While the LMI has gained traction in advanced economies, its empirical application in emerging markets remains limited. In particular, little is known about how liquidity mismatches vary across bank ownership structures, such as between state-owned and domestic private banks, or how systemic events like the COVID-19 pandemic influence these dynamics. These questions are especially relevant in the Indian context, where the banking sector is characterized by diverse ownership structures and significant differences in regulatory treatment, governance, and market access (Acharya, 2012). Given these institutional characteristics, an LMI-based assessment can provide deeper insight into the vulnerabilities of Indian banks under stress.

This paper contributes by reviewing the conceptual framework and construction of the LMI and applying it to Indian banks over the period 2011–2022. It addresses three key research questions: (i) How has the LMI evolved over time? (ii) Does the extent of liquidity mismatch differ between state-owned and private banks? and (iii) What is the impact of COVID-19 on these mismatches? In doing so, the study builds on the broader literature on liquidity creation and systemic risk (Berger & Bouwman, 2009; Brunnermeier & Pedersen, 2009; Kladakis et al., 2022), empirical liquidity assessments (Chung et al., 2018), critiques of static regulatory tools (Chiaramonte & Casu, 2017; Wei et al., 2017), and recent extensions of the LMI framework (Legroux et al., 2022; Roberts et al., 2018). In addition to tracking the evolution of LMI across Indian banks, the paper offers ownership-specific insights into liquidity behavior showing that state-owned banks tend to exhibit higher mismatches than private counterparts. It further explores whether banks facing higher liability-side pressures actively adjust their asset-side buffers, shedding light on liquidity management strategies.
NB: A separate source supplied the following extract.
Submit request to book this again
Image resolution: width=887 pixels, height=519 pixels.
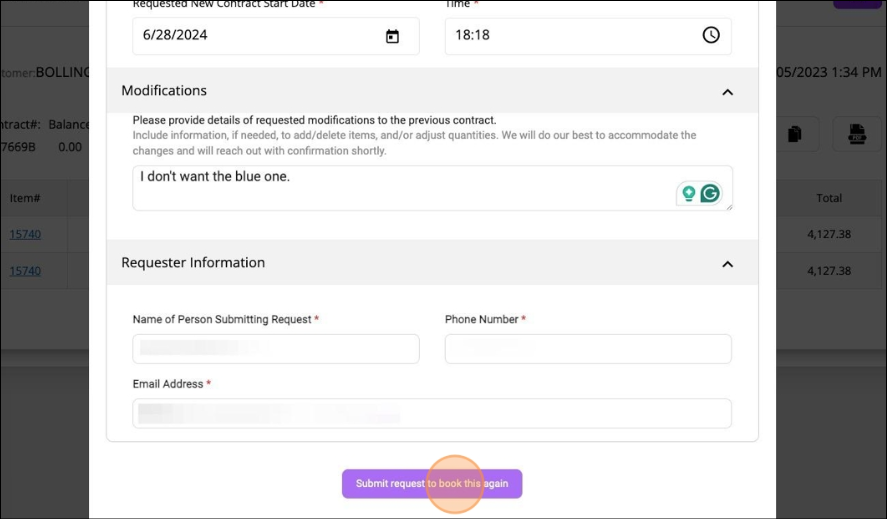(x=432, y=484)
By incorporating the COVID-19 shock into the analysis, the paper also illustrates the LMI’s responsiveness to real-time financial disruptions. These contributions provide useful inputs for improving liquidity monitoring frameworks and designing forward-looking macroprudential policies in emerging market contexts.

The remainder of the paper proceeds as follows: Section II outlines the LMI construction methodology, Section III presents the empirical findings, and Section IV concludes with policy implications.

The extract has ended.